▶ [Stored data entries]
──────

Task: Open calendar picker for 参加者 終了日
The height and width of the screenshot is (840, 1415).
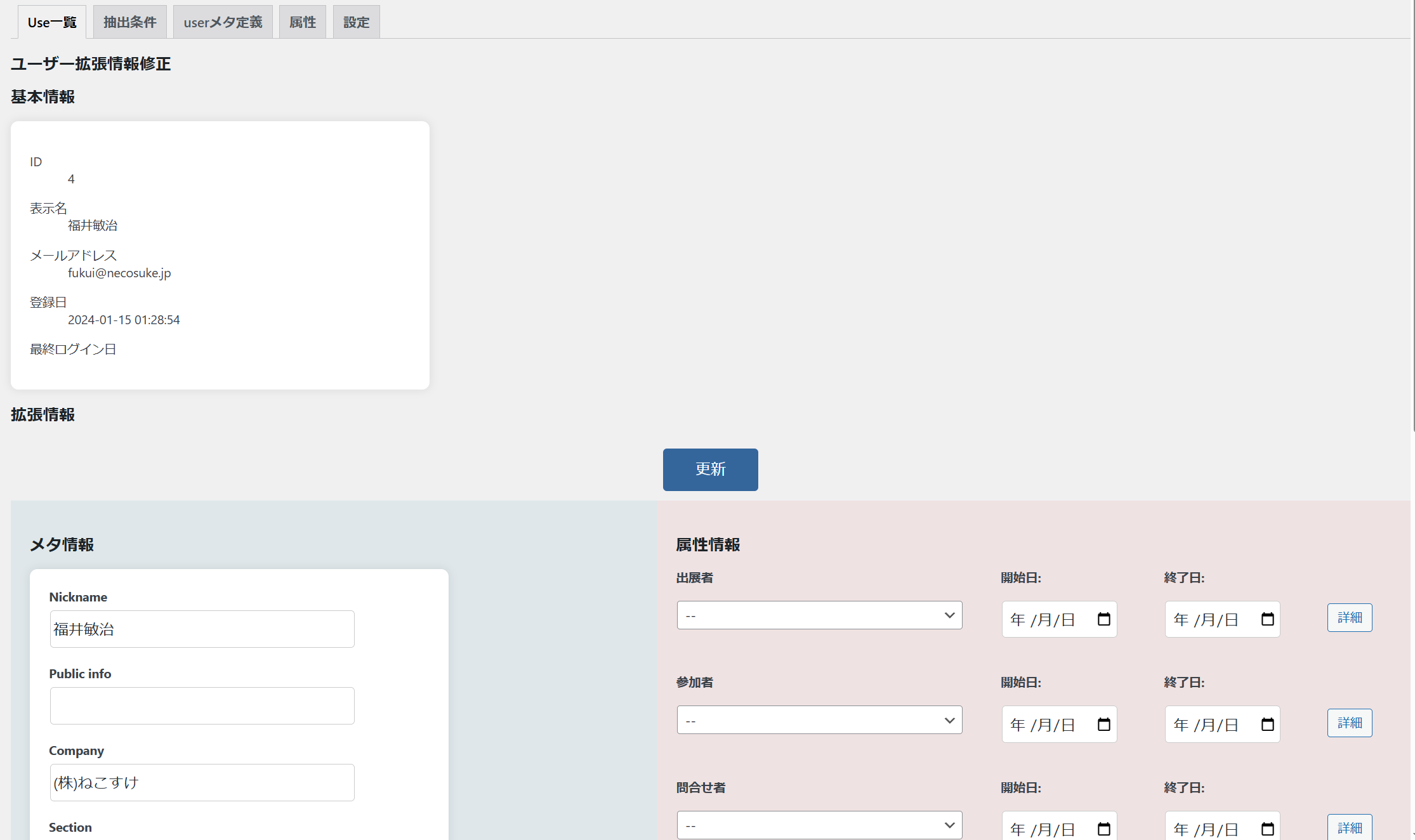Action: [1267, 725]

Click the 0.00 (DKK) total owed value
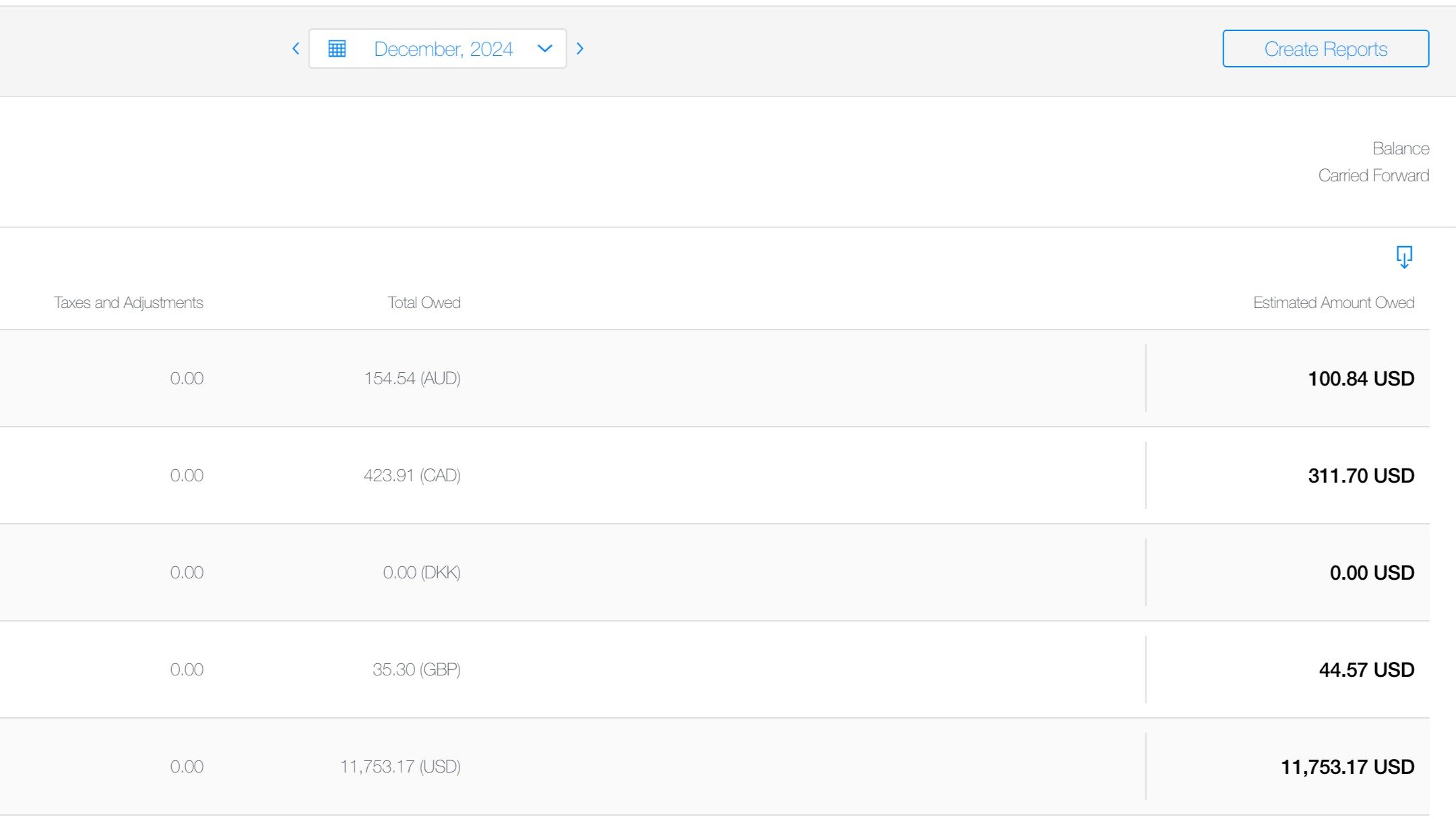tap(421, 573)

──────

▶ [Problem requirements]
Using the records above, output their complete text exactly, minus any images.

▶ [Your solution]
Task: Open calendar picker for 参加者 終了日
The height and width of the screenshot is (840, 1415).
Action: [1267, 725]

Click the 0.00 (DKK) total owed value
tap(421, 573)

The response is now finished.